The first thing we noticed as we bit into our pie is that Anselmo’s produces a deliciously saucy and slightly spicy slice. Creamy, fresh mozzarella tempers the heat, with slivers of fresh basil as welcome accents. Jim and I both enjoyed our toppings, but after a few bites, we turned our attention to the crust.

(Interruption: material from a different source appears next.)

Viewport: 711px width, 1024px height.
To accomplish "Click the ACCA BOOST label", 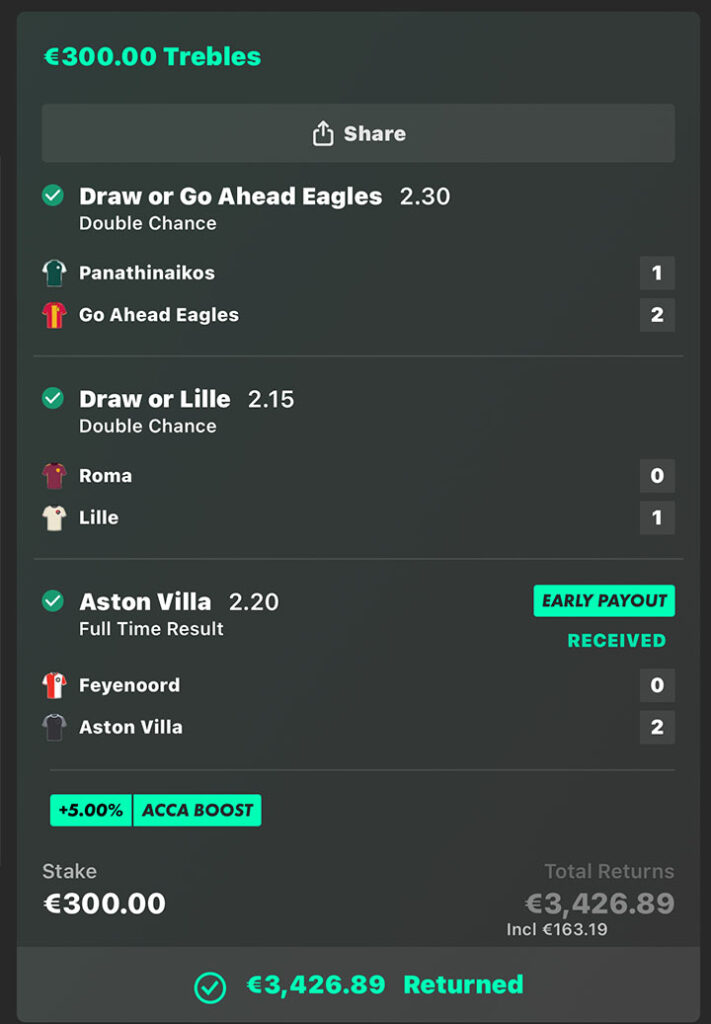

Coal-burning ovens are notoriously difficult to control—look at the criticism South Brooklyn Pizza received about the intense char on its first coal-fired pies and the problems once faced by Lucali’s with its wood-fired oven—but our pie was expertly cooked, with just the slightest amount of char on the crust. As for thickness, the crust on Anselmo’s pies is not very thin nor too thick. Unfortunately, it winds up in the non-distinct middle, with somewhat of an identity crisis. I am sure that with some time, Garcia will figure out the ideal thickness, but a decision needs to be made. Apart from this issue, these pies definitely show promise.

If I had to choose, I’d say that Lucali’s is still the hands-down champion in the Carroll Gardens/Red Hook pizza challenge. But Anselmo’s, with its distinct brand of pie and family feel, is an up-and-coming opponent. Lucali’s and South Brooklyn Pizza better keep their eyes on this young upstart.

Anselmo’s, 354 Van Brunt Street in Red Hook, Brooklyn. T: 718-313-0169. Anselmo’s does not deliver and is cash only. It is closed from 5 to 6 pm so that the oven can be cleaned.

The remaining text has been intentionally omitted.